На лице у него появляется выражение решительности. Его не проведешь. Он вызовет слесаря еще до работы, лучше всего из своего же технического отдела, чтобы заменить замок. Скажет, что нужно подстраховаться от взлома. Начальники отдела имеют право требовать безопасности жилища, хотя брать документы на дом строго запрещено.
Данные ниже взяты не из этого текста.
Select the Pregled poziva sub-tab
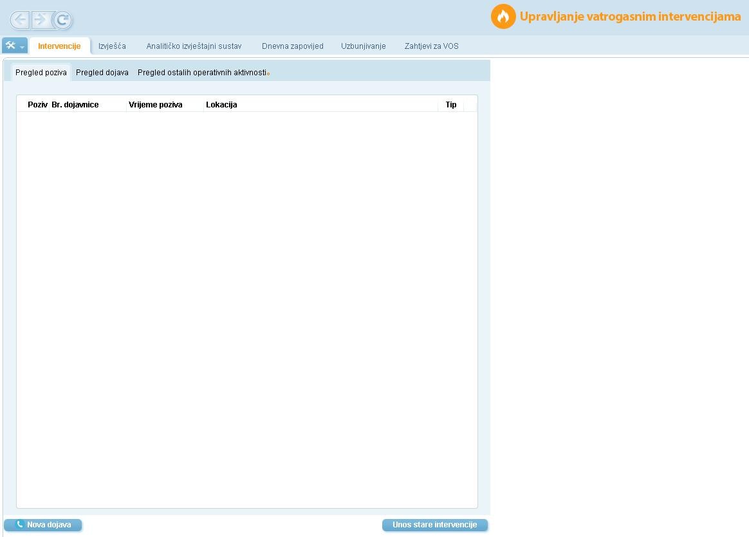coord(41,73)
По пути на кухню за открывалкой для пивной бутылки Поммеренке с удовлетворением констатировал, что прекрасно держит себя в руках и способен справиться с тяжелым ударом судьбы. Он испытывал глубокое отвращепие к трусливому шагу Барбары, но тем не менее спокойно взвешивал меры, которые необходимо предпринять: сменить замок, найти адвоката… Да, ответить на такое оскорбление можно только разводом. Это абсолютно ясно.
К злости на Барбару из-за ее коварства неожиданно примешивается чувство странного облегчения. Может, так оно и лучше? Во время последних размолвок он слишком часто оказывался не прав. Переубедить жену было выше его сил. Вот и сейчас ему предстояла бы целая ночь упреков и укоров.
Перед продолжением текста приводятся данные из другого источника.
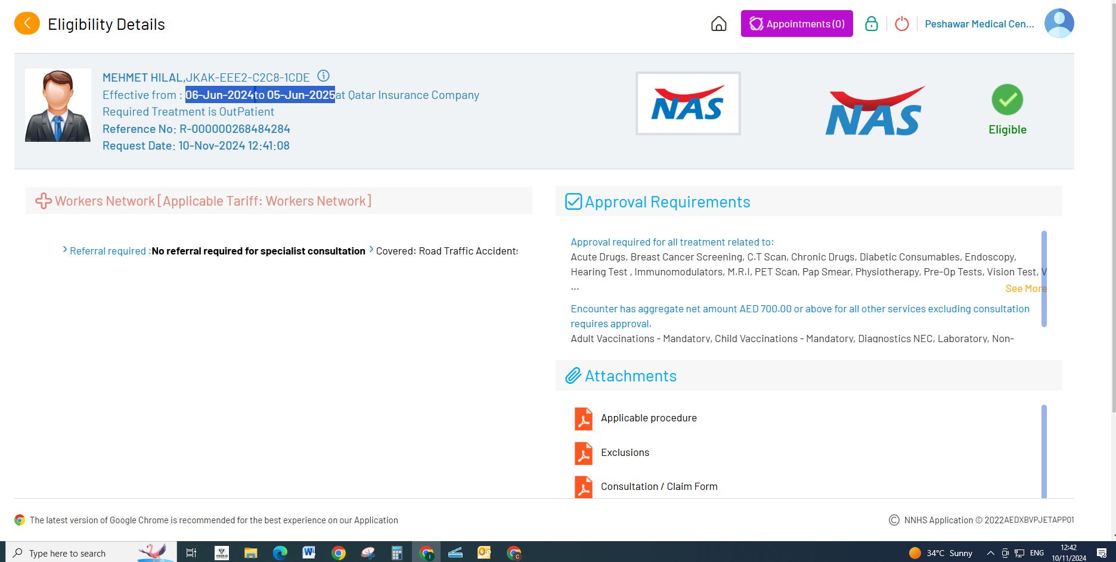Expand Referral required chevron item
The width and height of the screenshot is (1116, 562).
click(x=109, y=251)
На кухне Поммеренке нашел двухстраничное письмо Барбары; казалось бы, обретенное душевное спокойствие вмиг улетучилось. Сам почерк Барбары пугал его и одновременно вызывал нестерпимое любопытство. Забыв об открывалке, он взял письмо. Последняя мысль: у нее есть кто-то другой! В голове даже мелькает улика: сама она не сумела бы снять шведскую стенку в детской.
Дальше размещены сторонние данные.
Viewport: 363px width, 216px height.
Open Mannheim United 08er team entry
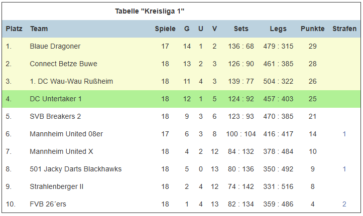pos(66,134)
Затем он начал читать письмо.
Дорогой Рюдигер!
Я все взвесила и теперь, немного остыв, никак не могу понять, почему не пришла к этому решению раньше. Мы охладели друг к другу так давно, что даже не знаю, когда начался наш разлад. Я потеряла всякую надежду на перемены к лучшему. Если бы не Конни, давно бы ушла. А еще меня парализовала бесперспективность – ни работы, ни образования. Но это абсолютно неверно, хотя и позволяло веками удерживать женщину в рабстве, делало из нее домашнее животное, лишало всякой альтернативы, заставляло угождать себялюбивому тирану. Порвать эти цепи совсем не трудно. Я возобновлю учебу. В тридцать пять лет женщина еще не старуха. Только жаль этих десяти потерянных лет. Мы с Конни поселимся в коммуне, где живут женщины с детьми, у которых такая же судьба.
Я поняла, что бессмысленно говорить с тобой о наших проблемах. Несколько до обидного тщетных попыток образумили меня. Жаль, что я не могу объяснить себе, как ты стал таким. Ты сделался совсем другим человеком. Ты эгоист, для тебя важны только твои проблемы и твоя работа, а в эти сферы ни мне, ни Конни доступа нет. Мы только делаем вид, будто живем вместе, по на самом деле – у тебя своя жизнь. Ты донимаешь нас своими капризами, дурным настроением, а мы но знаем даже причин. Мы тебе не нужны. Чтобы готовить, убирать, стирать или спать с кем-нибудь, достаточно нанять прислугу. Так даже удобней – ты ставишь условия, и не надо никакого участия в судьбе другого человека. Даже Конни интересует тебя с каждым годом все меньше. Когда он болеет, то сижу с ним я. Проявление твоих отцовских чувств ограничивается пятью марками за хороший табель. Учиться ты ему не помогаешь, не знаешь ни его друзей, ни надежд, ни бед, ни тревог, ни мыслей. Конни растет без тебя. Когда мы уйдем, у него не будет отца точно так же, как не было до сих пор.
Пожалуй, есть лишь два объяснения тому, что ты стал таким. Тебя умертвила твоя канцелярская работа, возня с документами, инструкциями, распоряжениями. В том мире теряют все человеческое, а со временем и все живое. Или же ты ведешь двойную жизнь. Точнее, твоя настоящая жизнь происходит где-то на стороне, и лишь мнимая – дома, который давно перестал быть твоим домом.